NE Reihart & Sons, Inc. Plans Expansion Project
Posted: May 8, 2013
Story by Garrison Crow, Daily News Staff Writer
N.E. Reihart and Sons Inc. will be the next business to become part of Shaner Drive in Smithfield Township.
The machine shop and fabrication facility’s representative, Jack Reihart, was present at the Jan. 16 meeting of the Huntingdon County Planning Commission to listen to a review of the proposed plans for construction on the new site.
Reihart noted the shop’s move will keep the business in Smithfield Township, but will remove it from a congested residential area.
Engineers from the Herbert, Rowland and Grubic engineering firm, representing the Reiharts, were also in attendance to provide information on the proposal.
County planning director Mark Colussy led the review and put the history of the parcel being discussed in context.
“The land is in Smithfield Township. The property that Reiharts and Sons are equitable owners of, currently still held by Shaner Development Co., was previously owned by an organization set up by the State Correctional Institution to develop that property. That being said, there has already been a major subdivision of the property in the area,” Colussy noted.
The other fruits of this major subdivision of land formerly held by the prison are the Smithfield Towne Center, where Walmart and adjacent shops are located, and the Fairfield Inn along Route 26.
Reihart’s new facility, to be built on Lot 3 off of Shaner Drive near the water retention pond, will allow the business to expand and replace its current operation.
“The proposal is to build a 52,400-square-foot light industrial facility,” Colussy said.
Reihart explained the facility will replace the current one on Juniata Avenue.
“We need more space and we’re going to move the existing operations. We are going to retain ownership and maintain what we have now, but we’ll probably just use it for storage or maybe rent some of it out,” said Reihart.
Following the planning commission meeting, Reihart pointed out some of the conditions that make the move a good idea.
“We’ve grown out of the space we currently have,” Reihart pointed out. “It’s not zoned properly for us to be able to expand where we are. We needed to bulge some so we could gain, and that made us decide to move the facility.”
He also pointed out a few advantages the land selected would offer the business in its endeavor to grow operations. Most of the advantages center on the new location’s proximity to the road and its distance from residential areas.
“The number one reason for the choice was that it has been zoned correctly,” Reihart said. “The number two reason is that it is pad-ready land, which means all the facilities and utilities you need are there. We feel the location is ideal because its on the corner of routes 22 and 26.”
The meeting centered around a draft of a letter that was to be sent to Smithfield Township offering comments and concerns about the proposed light industrial complex. Smithfield Township is the sole governing body that can actually approve or disapprove the project once all legal hurdles have been surmounted.
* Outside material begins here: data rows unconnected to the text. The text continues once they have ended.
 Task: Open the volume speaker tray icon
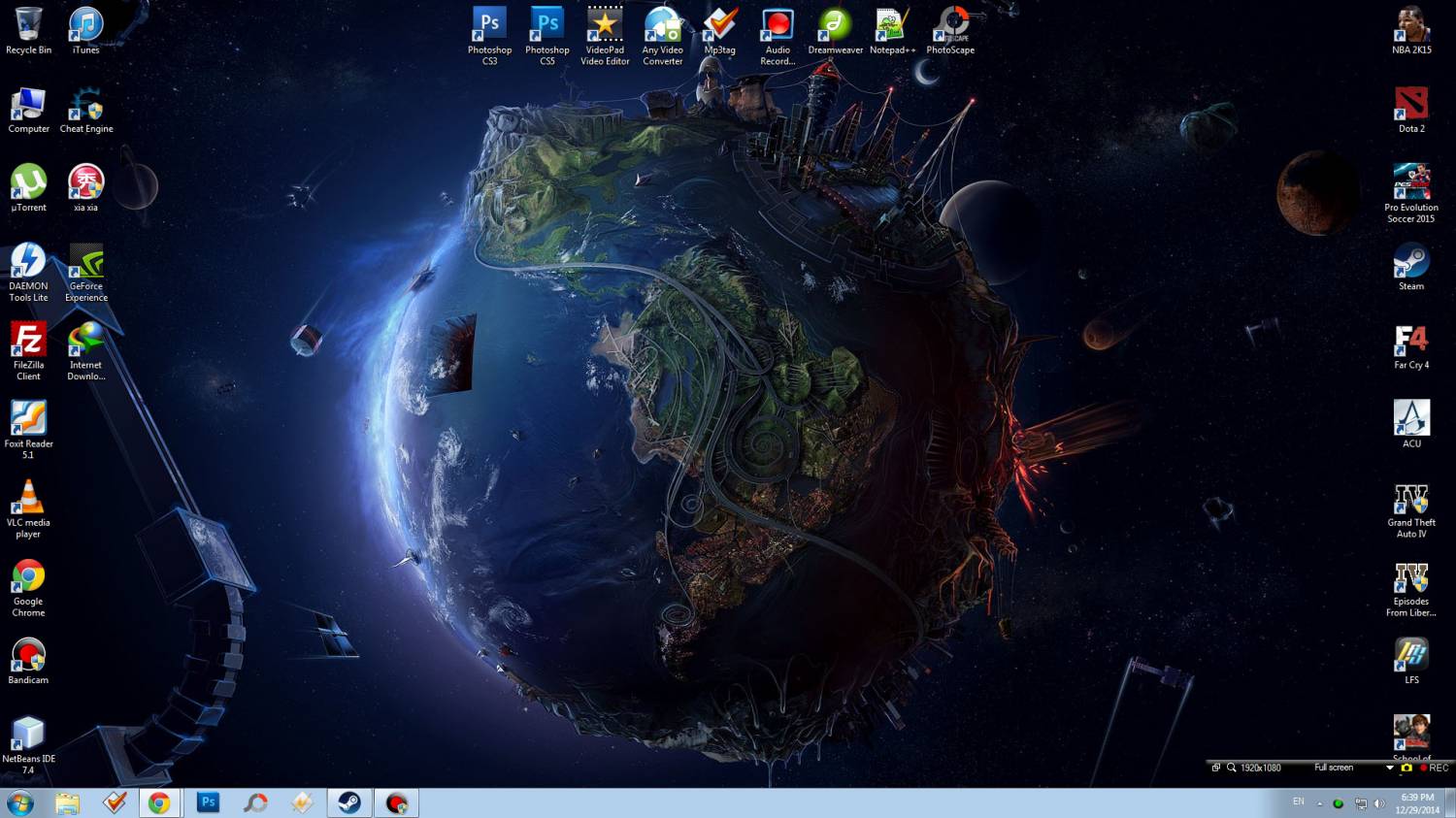(x=1379, y=803)
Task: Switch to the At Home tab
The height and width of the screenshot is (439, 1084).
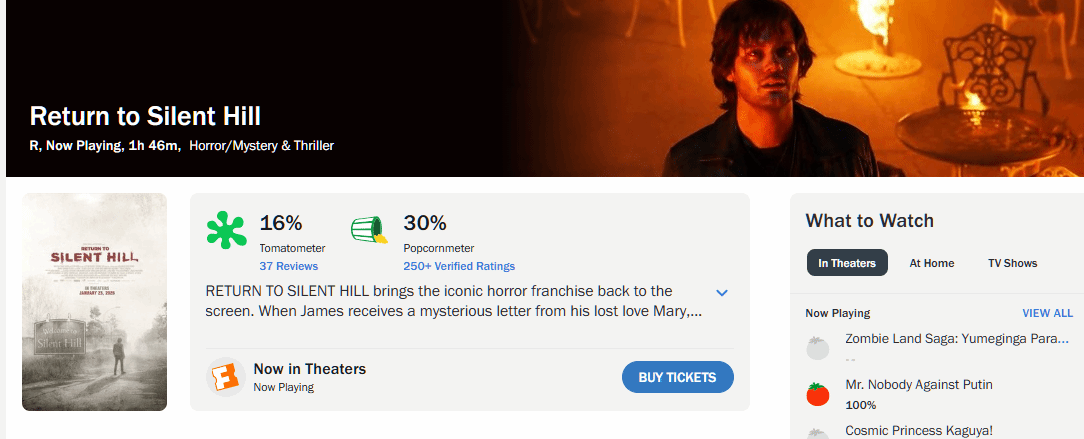Action: (x=931, y=263)
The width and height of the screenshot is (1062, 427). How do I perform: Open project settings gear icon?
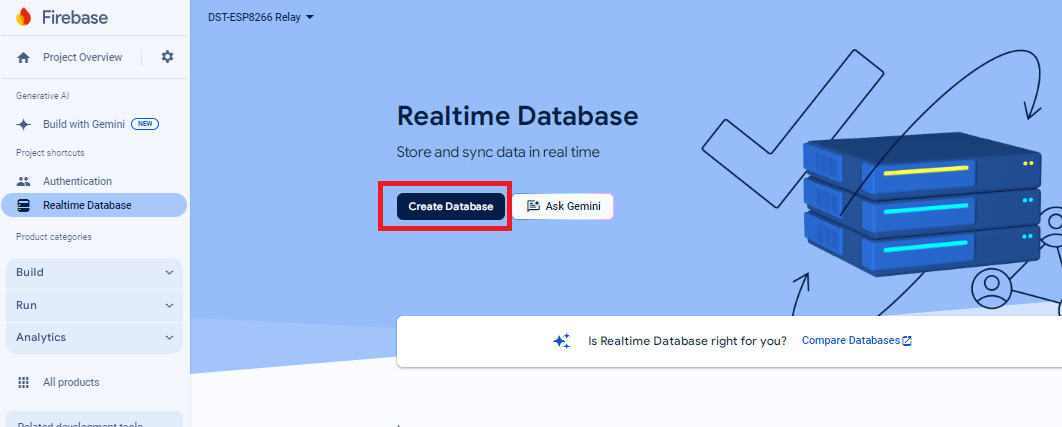[167, 57]

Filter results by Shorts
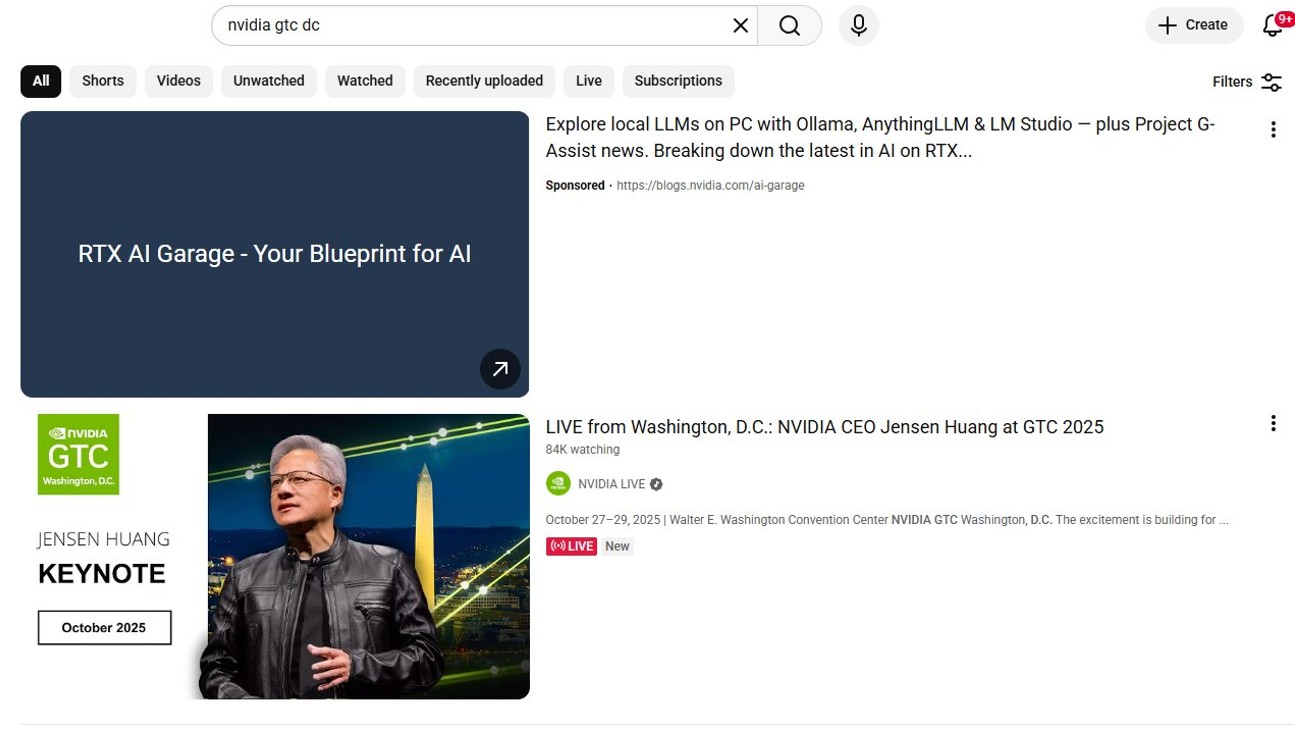(x=103, y=81)
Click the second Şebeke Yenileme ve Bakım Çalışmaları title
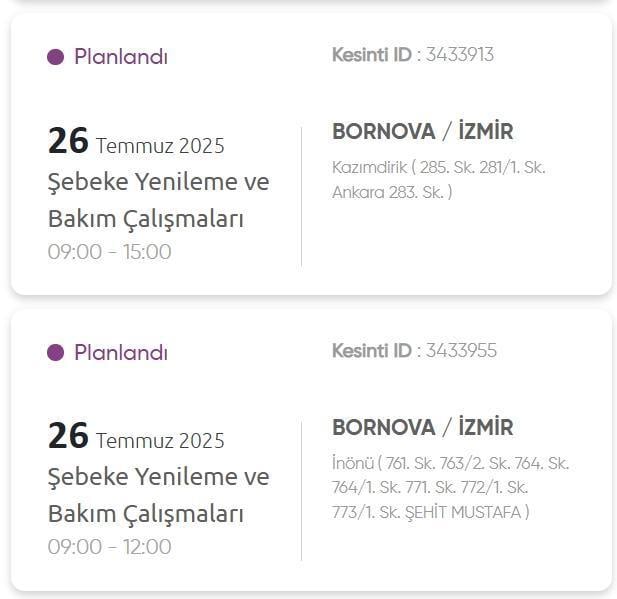The width and height of the screenshot is (617, 599). [x=159, y=495]
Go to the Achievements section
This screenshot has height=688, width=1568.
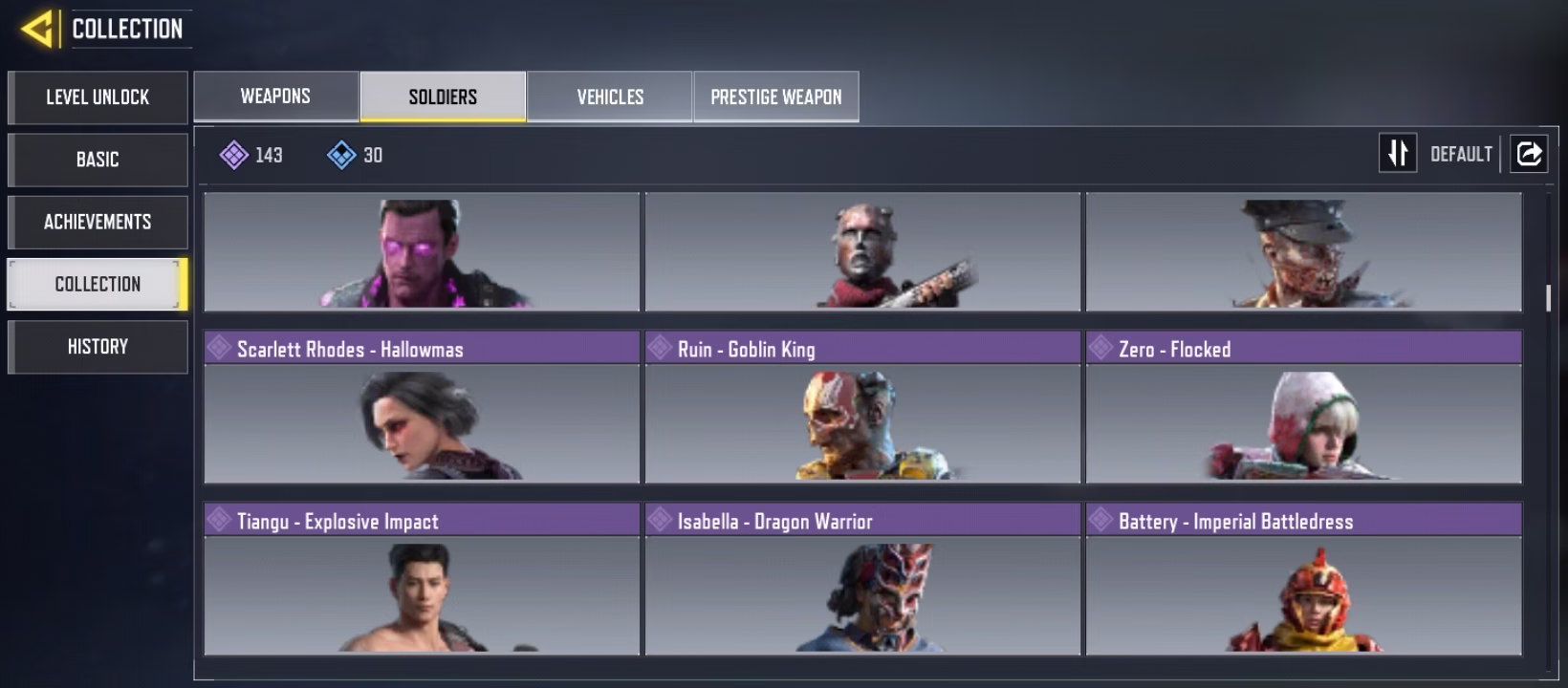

The introduction in the letter made clear its intent:
“The planning commission offers the following comments for your consideration. They are based on a ‘desktop’ review of the proposal, county and municipal plans and ordinances and applicable state laws. No field view was made of the sight. The comments are not intended to replace your own review or to offer either legal or engineering advice.”
Some of the issues raised in the draft were:
Satisfactory financial security should be appropriated for this development to ensure sidewalks, storm water controls and road modifications meet the requirements of the township and the specifications dictated on the plan set.
There appears to be a need for landscaping along both Raystown Road and Commercial Parkway in conformance with the subdivision ordinance. Planted screens or buffers need to be placed around the borders of the site in accordance with the site design standards.
Sidewalks have been proposed along Shaner Drive and from the off-street parking areas to the proposed building entrances. It is recommended a pedestrian walkway be provided around the perimeter of the site to allow a connection to the Old Crow Wetland Area and to provide an amenity to occupants of the commercial park.
The engineers from HRG answered some of the concerns represented in the draft of the recommendation letter.
Huntingdon County Business and Industry (HCBI) was instrumental in clearing the way for the new facility to begin construction in the development. In partnership with Shaner Development, HCBI representatives would like to see the area develop into a business park that caters to a diverse range of commercial ventures.
“We are thrilled to be a part of Jack’s project and to assist him in growing his business. It’s key businesses like his that make the Huntingdon County economy stronger. He’s been rooted in Huntingdon County, he’s staying in Huntingdon County and the jobs will be staying in Huntingdon County,” said HCBI director Amy Wise.
Reihart’s machine shop has been in business in Smithfield for over 65 years. It was founded by Newton Edgar Reihart in the early 1940s and continued by his sons. N.E. Reihart and Sons, Inc. is now operated by the founder’s grandsons, Jack and Rob.
Both Wise and Reihart expect jobs to be added to the area as construction begins on the new facility. They also expect jobs to be added in the expanded machine shop when the enterprise is finally under way.
“We are very happy we could find a location here and stay in Smithfield Township, and we are very thankful for the assistance that Smithfield Township and other local people have given us to be able to make this move,” said Reihart.